* begin Text extract *
Working with Systems Manager Automation runbooks in Incident Manager - Incident Manager

Working with Systems Manager Automation runbooks in Incident Manager

You can use runbooks from AWS Systems Manager Automation, a capability of AWS Systems Manager, to automate common application and infrastructure tasks in your AWS Cloud environment.

Each runbook defines a runbook workflow, which is composed of the actions that Systems Manager performs on your managed nodes or other AWS resource types. You can use runbooks to automate the maintenance, deployment, and remediation of your AWS resources.

In Incident Manager, a runbook drives incident response and mitigation, and you specify a runbook to use as part of a response plan.

In your response plans, you can choose from dozens of pre-configured runbooks for commonly automated tasks, or you can create custom runbooks. When you specify a runbook in a response plan definition, the system can automatically start the runbook when an incident starts.

Important

Incidents created by a cross-Region failover don't invoke runbooks specified in response plans.

For more information about Systems Manager Automation, runbooks, and using runbooks with Incident Manager, see the following topics:

IAM permissions required to start and run runbook workflows

Incident Manager requires permissions to run runbooks as part of your incident response. To provide these permissions, you use AWS Identity and Access Management (IAM) roles, the Runbook service role, and the Automation AssumeRole.

The Runbook service role is a required service role. This role provides Incident Manager with the permissions it needs to access and start the workflow for the runbook.

The Automation AssumeRole provides the permissions needed to run the individual commands specified within the runbook.
* end Text extract *
* begin Record excerpts *
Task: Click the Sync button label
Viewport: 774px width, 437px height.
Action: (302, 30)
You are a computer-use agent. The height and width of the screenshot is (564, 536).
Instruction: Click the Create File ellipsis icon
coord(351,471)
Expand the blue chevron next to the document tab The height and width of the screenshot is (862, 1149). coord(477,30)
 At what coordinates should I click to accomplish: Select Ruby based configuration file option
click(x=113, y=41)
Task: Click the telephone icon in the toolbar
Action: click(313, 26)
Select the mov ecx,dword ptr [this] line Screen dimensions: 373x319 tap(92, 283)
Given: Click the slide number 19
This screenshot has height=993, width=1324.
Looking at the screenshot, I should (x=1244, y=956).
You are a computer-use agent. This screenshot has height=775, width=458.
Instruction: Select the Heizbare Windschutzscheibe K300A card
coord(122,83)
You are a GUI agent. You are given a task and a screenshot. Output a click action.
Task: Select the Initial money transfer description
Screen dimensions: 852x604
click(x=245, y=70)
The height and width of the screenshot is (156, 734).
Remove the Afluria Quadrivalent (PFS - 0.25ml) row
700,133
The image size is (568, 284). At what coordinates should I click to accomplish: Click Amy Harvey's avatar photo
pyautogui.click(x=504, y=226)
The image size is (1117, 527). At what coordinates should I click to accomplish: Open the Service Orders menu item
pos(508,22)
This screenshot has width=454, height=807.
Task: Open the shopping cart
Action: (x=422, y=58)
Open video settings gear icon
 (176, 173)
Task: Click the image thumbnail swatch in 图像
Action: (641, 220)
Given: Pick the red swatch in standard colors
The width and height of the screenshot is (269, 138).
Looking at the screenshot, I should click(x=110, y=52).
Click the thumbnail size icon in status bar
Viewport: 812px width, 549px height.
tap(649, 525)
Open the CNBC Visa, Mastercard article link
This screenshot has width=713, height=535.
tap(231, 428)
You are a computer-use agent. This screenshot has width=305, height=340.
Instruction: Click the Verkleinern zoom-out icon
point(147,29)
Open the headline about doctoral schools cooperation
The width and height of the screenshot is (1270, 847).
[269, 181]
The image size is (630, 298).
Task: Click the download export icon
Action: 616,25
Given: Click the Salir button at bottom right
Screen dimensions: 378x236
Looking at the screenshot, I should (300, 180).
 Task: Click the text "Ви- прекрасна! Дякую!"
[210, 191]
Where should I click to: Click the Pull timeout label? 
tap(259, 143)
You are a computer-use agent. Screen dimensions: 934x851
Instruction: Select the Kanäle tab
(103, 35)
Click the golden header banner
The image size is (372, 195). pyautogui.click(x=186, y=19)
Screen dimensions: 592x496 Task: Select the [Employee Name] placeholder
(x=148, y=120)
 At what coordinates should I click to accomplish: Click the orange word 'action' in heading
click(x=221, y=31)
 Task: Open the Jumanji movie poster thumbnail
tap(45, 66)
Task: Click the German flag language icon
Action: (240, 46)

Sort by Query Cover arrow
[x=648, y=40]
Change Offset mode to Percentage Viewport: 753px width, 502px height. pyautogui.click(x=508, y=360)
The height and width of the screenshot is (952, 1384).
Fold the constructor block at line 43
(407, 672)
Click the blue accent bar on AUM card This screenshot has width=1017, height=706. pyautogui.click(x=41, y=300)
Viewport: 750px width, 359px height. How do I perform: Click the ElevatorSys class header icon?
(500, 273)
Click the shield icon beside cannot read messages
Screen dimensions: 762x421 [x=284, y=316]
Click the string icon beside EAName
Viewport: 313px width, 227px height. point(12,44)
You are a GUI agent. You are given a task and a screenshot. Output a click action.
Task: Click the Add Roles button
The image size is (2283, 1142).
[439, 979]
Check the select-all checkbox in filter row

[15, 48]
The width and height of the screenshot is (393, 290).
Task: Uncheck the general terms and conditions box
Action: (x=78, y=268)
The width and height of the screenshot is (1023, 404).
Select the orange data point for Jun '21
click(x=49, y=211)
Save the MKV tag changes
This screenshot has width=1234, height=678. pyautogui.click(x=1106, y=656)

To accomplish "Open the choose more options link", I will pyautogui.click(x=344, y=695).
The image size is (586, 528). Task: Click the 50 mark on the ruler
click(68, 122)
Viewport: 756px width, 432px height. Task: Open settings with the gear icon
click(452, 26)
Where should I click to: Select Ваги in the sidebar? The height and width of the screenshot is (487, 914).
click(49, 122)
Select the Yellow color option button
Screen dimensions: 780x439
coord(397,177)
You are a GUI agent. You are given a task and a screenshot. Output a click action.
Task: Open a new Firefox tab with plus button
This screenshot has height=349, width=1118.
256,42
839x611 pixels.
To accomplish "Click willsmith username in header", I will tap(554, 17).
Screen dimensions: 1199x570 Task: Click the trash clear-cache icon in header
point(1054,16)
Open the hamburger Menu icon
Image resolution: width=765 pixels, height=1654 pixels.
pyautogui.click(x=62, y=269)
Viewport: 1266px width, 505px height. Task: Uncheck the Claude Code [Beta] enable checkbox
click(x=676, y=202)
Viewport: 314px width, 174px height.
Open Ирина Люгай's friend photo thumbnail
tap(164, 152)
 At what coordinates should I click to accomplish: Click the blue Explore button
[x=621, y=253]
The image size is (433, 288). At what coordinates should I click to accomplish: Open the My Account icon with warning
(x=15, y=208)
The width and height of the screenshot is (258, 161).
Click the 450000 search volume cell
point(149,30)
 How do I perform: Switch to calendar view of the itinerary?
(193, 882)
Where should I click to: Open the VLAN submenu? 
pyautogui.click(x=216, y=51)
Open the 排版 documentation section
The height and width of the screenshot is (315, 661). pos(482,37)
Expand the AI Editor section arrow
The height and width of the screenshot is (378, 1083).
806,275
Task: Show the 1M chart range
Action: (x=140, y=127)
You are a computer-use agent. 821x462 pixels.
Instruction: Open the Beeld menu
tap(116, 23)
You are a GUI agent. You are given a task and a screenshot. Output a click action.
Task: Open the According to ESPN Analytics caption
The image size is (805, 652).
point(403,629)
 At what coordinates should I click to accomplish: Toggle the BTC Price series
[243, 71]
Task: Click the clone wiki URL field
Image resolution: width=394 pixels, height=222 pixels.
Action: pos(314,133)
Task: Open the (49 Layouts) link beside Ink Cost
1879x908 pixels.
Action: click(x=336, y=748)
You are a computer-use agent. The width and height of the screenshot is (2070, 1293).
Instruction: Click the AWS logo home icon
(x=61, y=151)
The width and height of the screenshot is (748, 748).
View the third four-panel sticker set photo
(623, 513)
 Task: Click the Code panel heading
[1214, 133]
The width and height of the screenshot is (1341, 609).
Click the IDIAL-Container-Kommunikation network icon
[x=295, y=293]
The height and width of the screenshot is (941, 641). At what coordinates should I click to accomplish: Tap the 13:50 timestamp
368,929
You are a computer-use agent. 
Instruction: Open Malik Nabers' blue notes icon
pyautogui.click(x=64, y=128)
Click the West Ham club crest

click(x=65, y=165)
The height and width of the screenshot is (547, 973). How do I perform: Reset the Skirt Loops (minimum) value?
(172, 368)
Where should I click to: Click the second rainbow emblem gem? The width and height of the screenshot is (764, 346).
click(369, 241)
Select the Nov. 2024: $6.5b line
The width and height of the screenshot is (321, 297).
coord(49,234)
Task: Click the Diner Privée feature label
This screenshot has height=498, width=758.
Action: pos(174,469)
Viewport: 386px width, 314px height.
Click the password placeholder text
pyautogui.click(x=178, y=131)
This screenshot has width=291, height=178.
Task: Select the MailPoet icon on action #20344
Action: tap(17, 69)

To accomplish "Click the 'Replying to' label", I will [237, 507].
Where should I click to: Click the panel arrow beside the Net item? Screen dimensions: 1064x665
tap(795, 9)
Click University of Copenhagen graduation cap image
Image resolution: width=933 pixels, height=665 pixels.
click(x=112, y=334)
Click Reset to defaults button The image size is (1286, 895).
* end Record excerpts *
Set tasks:
**1.** According to the Incident Manager runbook page, which role provides the permissions needed to run the individual commands within a runbook?
**2.** Quote the passage of the Incident Manager runbook page starting at "For more information" and ending at "for the runbook.".

Results for each task:
**1.** The Automation AssumeRole.

**2.**
For more information about Systems Manager Automation, runbooks, and using runbooks with Incident Manager, see the following topics:

IAM permissions required to start and run runbook workflows

Incident Manager requires permissions to run runbooks as part of your incident response. To provide these permissions, you use AWS Identity and Access Management (IAM) roles, the Runbook service role, and the Automation AssumeRole.

The Runbook service role is a required service role. This role provides Incident Manager with the permissions it needs to access and start the workflow for the runbook.